Our study has limitations. First, this is an observational study that cannot address causation. It is also cross-sectional so it is not possible to distinguish whether the outcomes examined were pre-existing or were the result of joining or not joining an interprofessional team. Self-reported timely and after-hours access to care are subject to limitations as measures of performance, respondent recall bias being one of them. People living in institutions, people with non-residential phone numbers, and people with invalid/missing household addresses in the Registered Persons Database (RPDB) are not captured in the HCES. Respondents who were unable to speak English or French or were not healthy enough (physically or mentally) to complete the interview were not surveyed.

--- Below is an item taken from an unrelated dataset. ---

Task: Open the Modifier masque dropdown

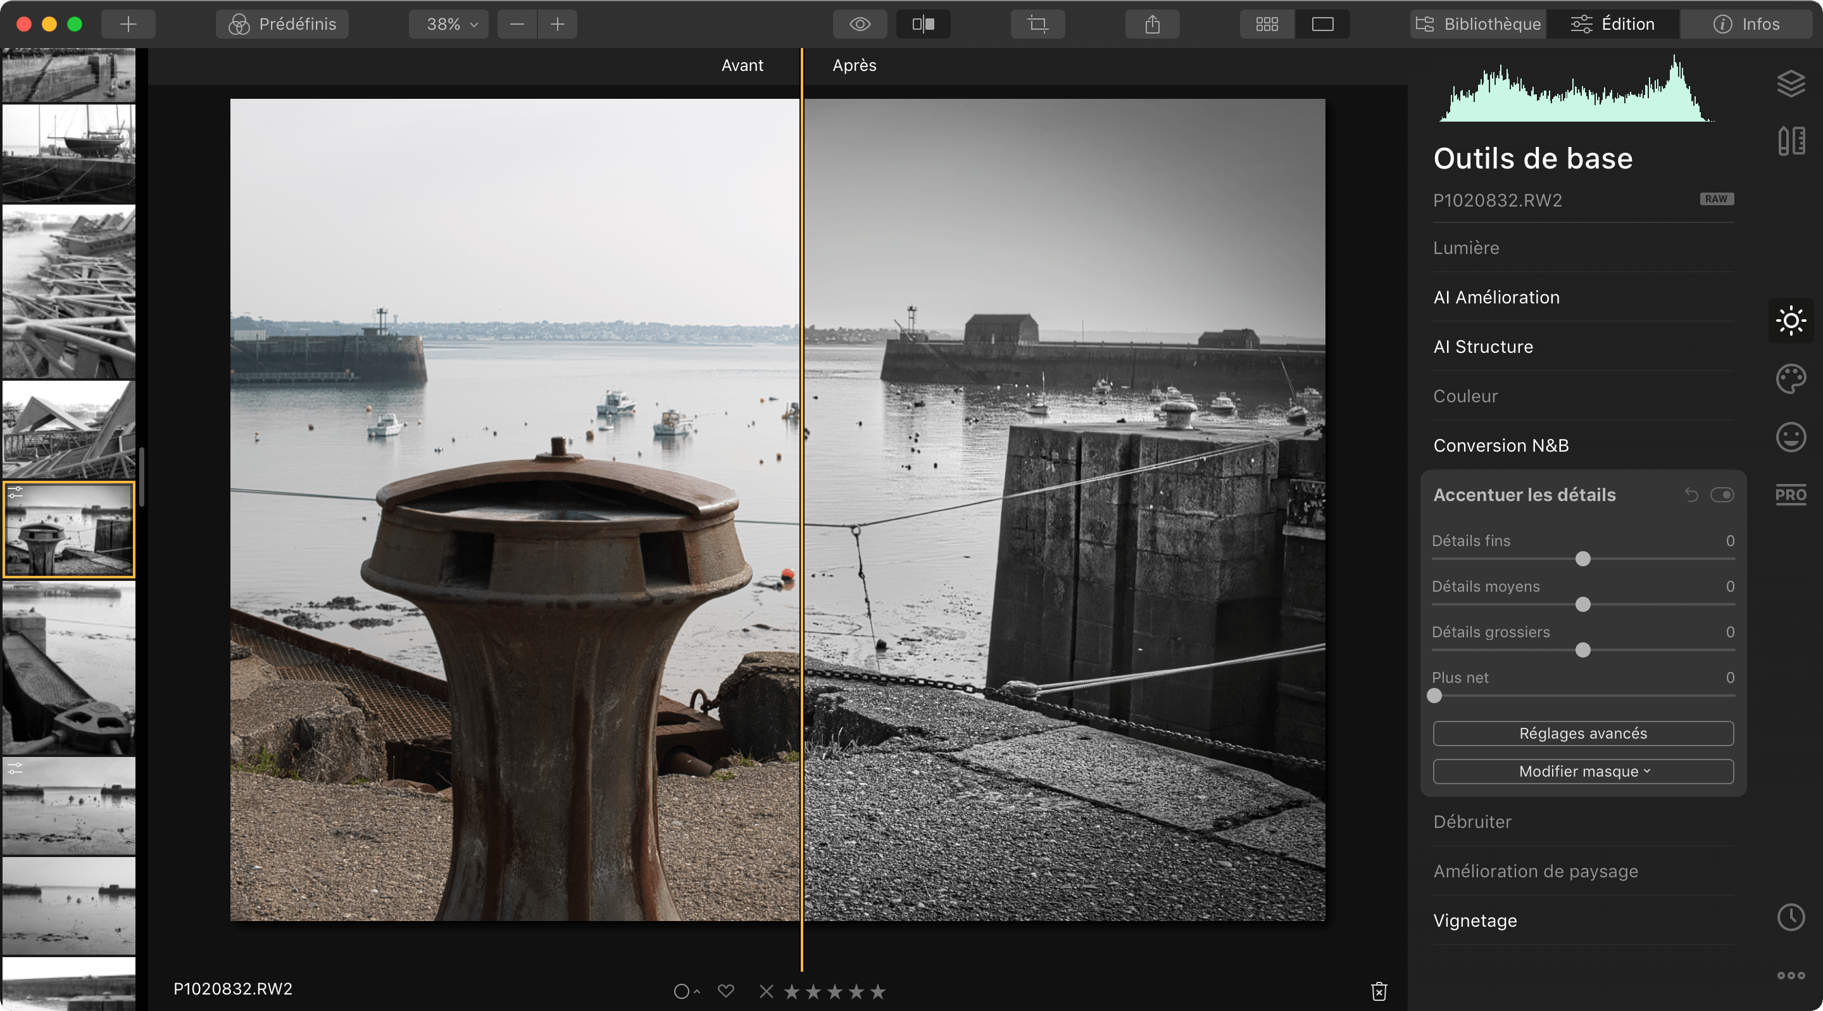Action: coord(1583,771)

Second, there are other unmeasured factors that might contribute to the decision of having a walk-in clinic visit or using the emergency department that this study cannot capture. These could include personal preference or judgment during the time the service was needed. Third, access to care can be measured in many different ways. The access questions we investigated in this study provide a specific perspective restricted to timely and after-hours access to care. Previous evidence suggests that different measures of timely access are needed to understand health care system performance.[xxii] Fourth, joining interprofessional team-based care was voluntary and our findings could be influenced by some unmeasured factors for physicians who chose to join this model of primary care delivery. Nonetheless, we aimed to capture all measured factors that can be traced through administrative databases. Finally, administrative databases have not been originally collected for research purposes, which presents a limitation in generating and interpreting the information. However, all the databases used for deriving the emergency department measure used in this study have been validated in the Ontario context.